WORK REQUIRED:
Please repeat, from the entries that follow, the lines from the one containing "1389x868 pixels." through the one containing "Select the Uhrzeit" exactly, adding nothing.

****************************************

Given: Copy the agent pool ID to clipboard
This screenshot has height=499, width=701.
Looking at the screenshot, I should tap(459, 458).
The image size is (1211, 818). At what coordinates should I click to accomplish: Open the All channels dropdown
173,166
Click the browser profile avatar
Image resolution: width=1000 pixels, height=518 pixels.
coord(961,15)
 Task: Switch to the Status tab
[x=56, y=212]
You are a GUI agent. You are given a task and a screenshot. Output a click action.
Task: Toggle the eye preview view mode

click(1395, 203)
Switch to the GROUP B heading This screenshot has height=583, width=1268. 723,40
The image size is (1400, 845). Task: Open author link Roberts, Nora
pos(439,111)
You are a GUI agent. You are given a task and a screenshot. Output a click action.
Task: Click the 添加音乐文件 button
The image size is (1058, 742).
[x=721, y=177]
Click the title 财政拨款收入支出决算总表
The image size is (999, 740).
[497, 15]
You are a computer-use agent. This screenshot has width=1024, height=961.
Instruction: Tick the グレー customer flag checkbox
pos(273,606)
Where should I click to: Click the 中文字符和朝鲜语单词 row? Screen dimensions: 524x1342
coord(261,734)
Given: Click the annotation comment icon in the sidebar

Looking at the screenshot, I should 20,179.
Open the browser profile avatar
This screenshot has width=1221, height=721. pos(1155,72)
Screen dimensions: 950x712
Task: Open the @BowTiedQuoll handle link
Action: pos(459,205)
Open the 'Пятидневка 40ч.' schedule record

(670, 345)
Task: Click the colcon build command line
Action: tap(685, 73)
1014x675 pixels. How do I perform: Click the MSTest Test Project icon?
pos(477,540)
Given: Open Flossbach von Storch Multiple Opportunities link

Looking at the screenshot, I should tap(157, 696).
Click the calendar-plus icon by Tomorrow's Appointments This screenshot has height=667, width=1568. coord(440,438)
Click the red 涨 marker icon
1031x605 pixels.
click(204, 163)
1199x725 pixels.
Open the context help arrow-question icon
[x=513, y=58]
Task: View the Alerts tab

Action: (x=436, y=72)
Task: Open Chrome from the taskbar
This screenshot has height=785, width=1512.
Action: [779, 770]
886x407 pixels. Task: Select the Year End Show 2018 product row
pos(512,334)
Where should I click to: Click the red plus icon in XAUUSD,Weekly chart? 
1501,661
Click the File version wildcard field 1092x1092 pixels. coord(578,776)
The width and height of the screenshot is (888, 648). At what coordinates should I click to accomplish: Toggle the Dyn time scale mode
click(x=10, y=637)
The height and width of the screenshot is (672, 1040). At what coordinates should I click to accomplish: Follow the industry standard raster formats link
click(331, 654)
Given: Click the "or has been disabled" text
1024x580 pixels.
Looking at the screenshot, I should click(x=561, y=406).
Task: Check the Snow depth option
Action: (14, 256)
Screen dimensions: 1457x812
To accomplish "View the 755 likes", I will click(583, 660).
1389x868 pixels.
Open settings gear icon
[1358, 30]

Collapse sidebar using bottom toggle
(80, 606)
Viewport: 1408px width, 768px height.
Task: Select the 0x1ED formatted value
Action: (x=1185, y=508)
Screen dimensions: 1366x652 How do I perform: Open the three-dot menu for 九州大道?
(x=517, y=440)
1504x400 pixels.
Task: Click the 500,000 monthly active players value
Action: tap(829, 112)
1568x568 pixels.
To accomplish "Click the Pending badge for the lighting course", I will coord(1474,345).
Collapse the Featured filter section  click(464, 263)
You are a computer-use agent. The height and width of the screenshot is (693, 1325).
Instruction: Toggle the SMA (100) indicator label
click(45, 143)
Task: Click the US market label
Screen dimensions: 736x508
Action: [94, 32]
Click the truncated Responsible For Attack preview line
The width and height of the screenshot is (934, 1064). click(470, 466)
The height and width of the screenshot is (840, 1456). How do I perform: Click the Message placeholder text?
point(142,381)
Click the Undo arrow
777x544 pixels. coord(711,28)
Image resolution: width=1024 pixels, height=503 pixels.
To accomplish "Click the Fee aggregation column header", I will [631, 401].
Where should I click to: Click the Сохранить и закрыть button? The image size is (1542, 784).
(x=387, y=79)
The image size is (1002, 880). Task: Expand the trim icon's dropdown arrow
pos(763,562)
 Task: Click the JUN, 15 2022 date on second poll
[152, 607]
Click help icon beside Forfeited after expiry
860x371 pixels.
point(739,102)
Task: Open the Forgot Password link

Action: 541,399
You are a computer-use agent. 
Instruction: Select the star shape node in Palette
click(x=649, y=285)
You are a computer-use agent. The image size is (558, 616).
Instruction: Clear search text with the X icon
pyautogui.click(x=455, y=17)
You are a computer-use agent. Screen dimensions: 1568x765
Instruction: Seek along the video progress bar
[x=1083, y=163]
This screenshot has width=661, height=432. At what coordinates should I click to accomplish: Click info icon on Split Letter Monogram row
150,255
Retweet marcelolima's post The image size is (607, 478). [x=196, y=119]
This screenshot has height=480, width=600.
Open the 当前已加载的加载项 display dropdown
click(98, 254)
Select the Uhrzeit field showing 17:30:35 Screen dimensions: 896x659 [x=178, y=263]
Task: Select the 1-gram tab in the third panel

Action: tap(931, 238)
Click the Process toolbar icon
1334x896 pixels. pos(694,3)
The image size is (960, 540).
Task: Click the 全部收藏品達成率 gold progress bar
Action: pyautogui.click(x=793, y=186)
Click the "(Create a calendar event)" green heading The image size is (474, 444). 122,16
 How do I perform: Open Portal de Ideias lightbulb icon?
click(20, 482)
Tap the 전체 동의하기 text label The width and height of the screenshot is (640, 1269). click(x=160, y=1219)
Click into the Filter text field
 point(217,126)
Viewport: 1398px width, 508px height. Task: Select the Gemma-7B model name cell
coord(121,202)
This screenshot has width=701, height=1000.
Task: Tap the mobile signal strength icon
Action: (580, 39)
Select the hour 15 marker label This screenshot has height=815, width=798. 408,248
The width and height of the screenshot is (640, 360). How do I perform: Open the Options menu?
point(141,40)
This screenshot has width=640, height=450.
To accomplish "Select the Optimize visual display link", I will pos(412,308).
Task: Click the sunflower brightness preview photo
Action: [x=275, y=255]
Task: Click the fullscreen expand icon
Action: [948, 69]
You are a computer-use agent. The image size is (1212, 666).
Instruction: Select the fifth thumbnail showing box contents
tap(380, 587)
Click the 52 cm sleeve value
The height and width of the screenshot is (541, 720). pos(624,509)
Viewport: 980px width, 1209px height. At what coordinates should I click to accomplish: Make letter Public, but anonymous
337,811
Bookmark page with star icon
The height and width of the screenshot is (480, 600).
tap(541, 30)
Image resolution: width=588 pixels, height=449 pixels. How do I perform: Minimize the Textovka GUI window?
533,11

****************************************

SOLUTION TO THE EXERCISE:
1389x868 pixels.
Open settings gear icon
[1358, 30]

Collapse sidebar using bottom toggle
(80, 606)
Viewport: 1408px width, 768px height.
Task: Select the 0x1ED formatted value
Action: (x=1185, y=508)
Screen dimensions: 1366x652 How do I perform: Open the three-dot menu for 九州大道?
(x=517, y=440)
1504x400 pixels.
Task: Click the 500,000 monthly active players value
Action: tap(829, 112)
1568x568 pixels.
To accomplish "Click the Pending badge for the lighting course", I will coord(1474,345).
Collapse the Featured filter section  click(464, 263)
You are a computer-use agent. The height and width of the screenshot is (693, 1325).
Instruction: Toggle the SMA (100) indicator label
click(45, 143)
Task: Click the US market label
Screen dimensions: 736x508
Action: [94, 32]
Click the truncated Responsible For Attack preview line
The width and height of the screenshot is (934, 1064). click(470, 466)
The height and width of the screenshot is (840, 1456). How do I perform: Click the Message placeholder text?
point(142,381)
Click the Undo arrow
777x544 pixels. coord(711,28)
Image resolution: width=1024 pixels, height=503 pixels.
To accomplish "Click the Fee aggregation column header", I will [631, 401].
Where should I click to: Click the Сохранить и закрыть button? The image size is (1542, 784).
(x=387, y=79)
The image size is (1002, 880). Task: Expand the trim icon's dropdown arrow
pos(763,562)
 Task: Click the JUN, 15 2022 date on second poll
[152, 607]
Click help icon beside Forfeited after expiry
860x371 pixels.
point(739,102)
Task: Open the Forgot Password link

Action: 541,399
You are a computer-use agent. 
Instruction: Select the star shape node in Palette
click(x=649, y=285)
You are a computer-use agent. The image size is (558, 616).
Instruction: Clear search text with the X icon
pyautogui.click(x=455, y=17)
You are a computer-use agent. Screen dimensions: 1568x765
Instruction: Seek along the video progress bar
[x=1083, y=163]
This screenshot has width=661, height=432. At what coordinates should I click to accomplish: Click info icon on Split Letter Monogram row
150,255
Retweet marcelolima's post The image size is (607, 478). [x=196, y=119]
This screenshot has height=480, width=600.
Open the 当前已加载的加载项 display dropdown
click(98, 254)
Select the Uhrzeit field showing 17:30:35 Screen dimensions: 896x659 [x=178, y=263]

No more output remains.